Task description
Set the data down again, exactly as it reads, but without the pictures.

Extracted entries
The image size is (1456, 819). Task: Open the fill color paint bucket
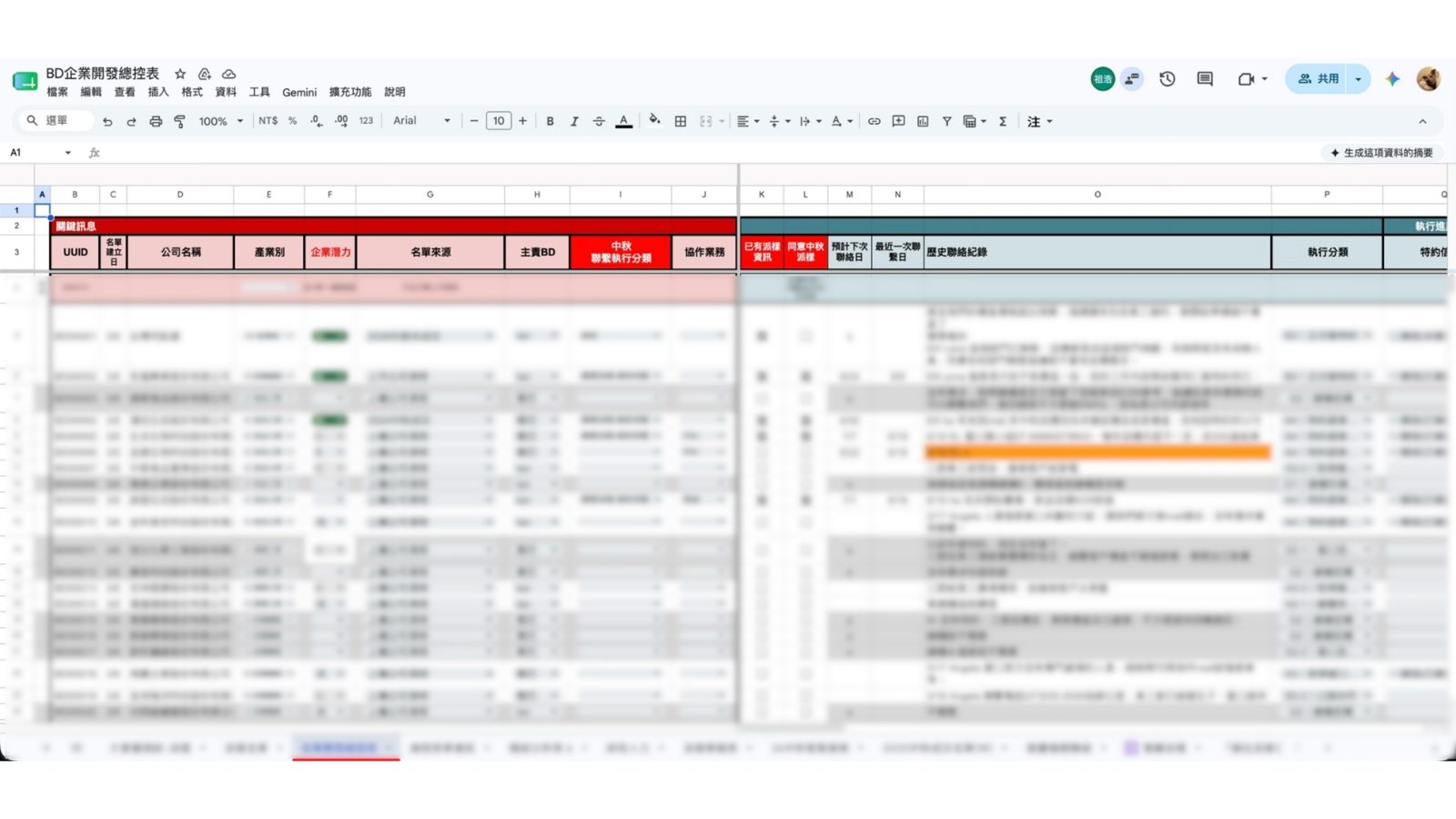coord(654,121)
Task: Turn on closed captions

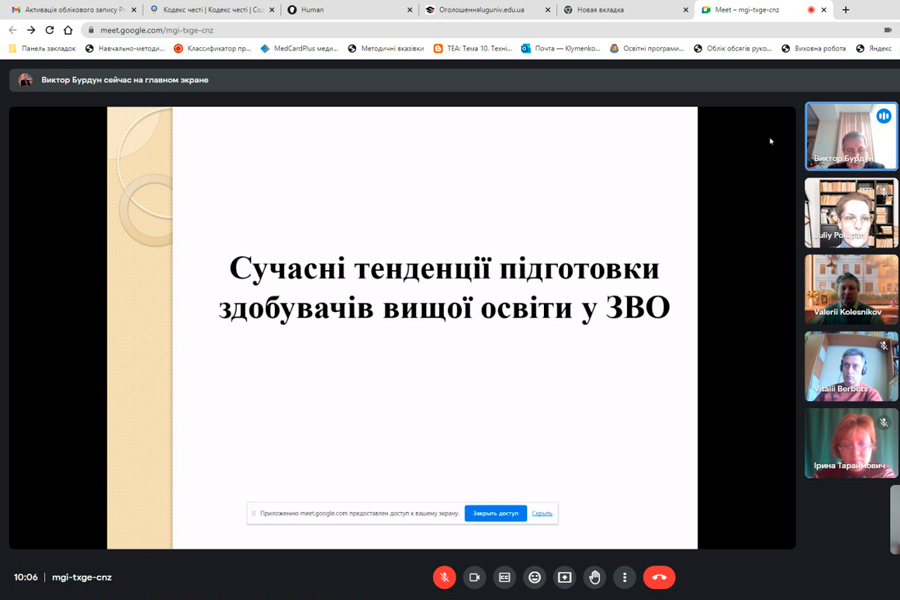Action: coord(505,577)
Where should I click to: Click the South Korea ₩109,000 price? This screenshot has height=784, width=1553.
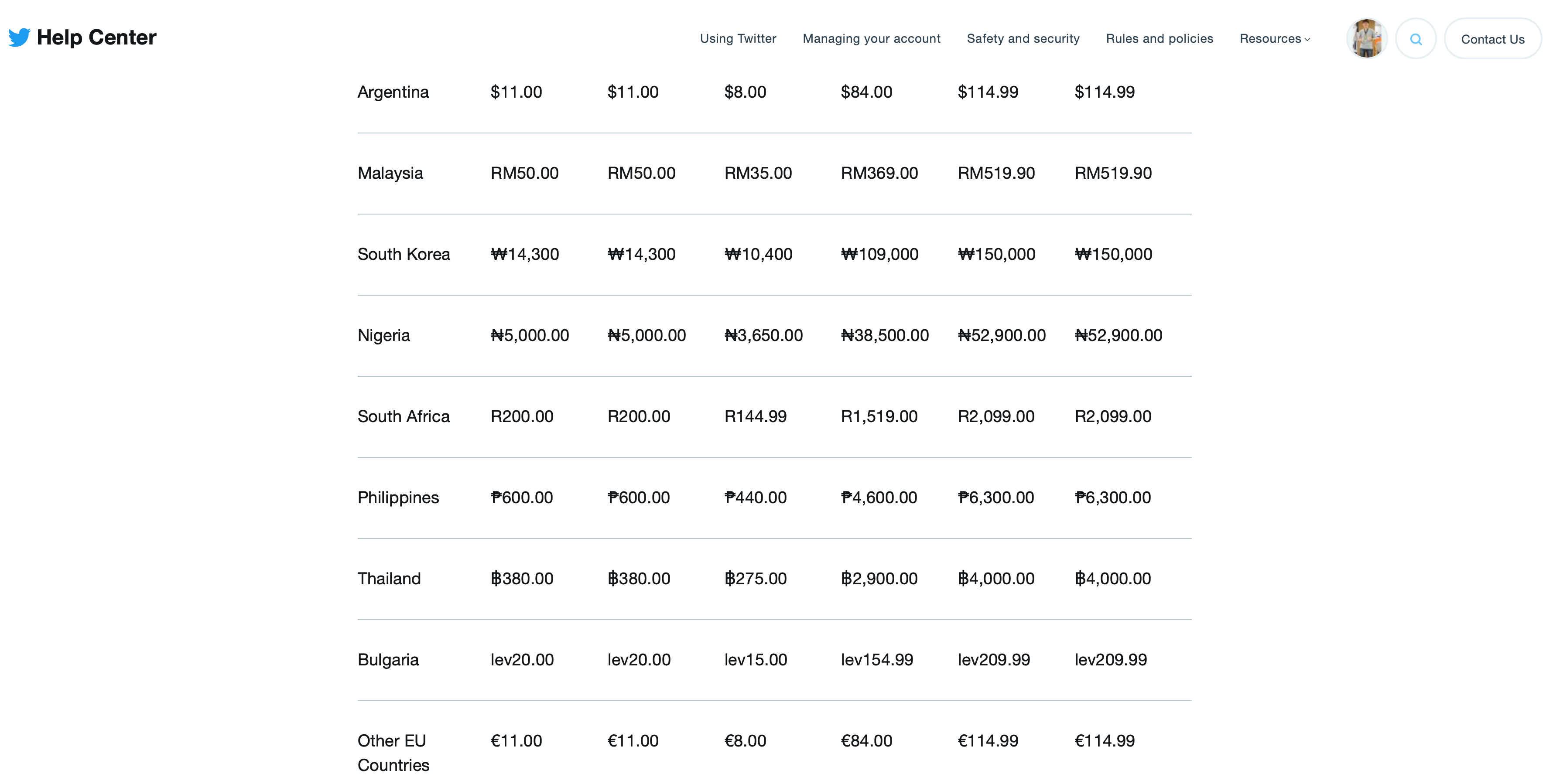coord(879,254)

Solution for this exercise
The image size is (1456, 819). Task: Open the fill color paint bucket
coord(654,121)
Task: Turn on closed captions

Action: coord(505,577)
Where should I click to: Click the South Korea ₩109,000 price? This screenshot has height=784, width=1553.
coord(879,254)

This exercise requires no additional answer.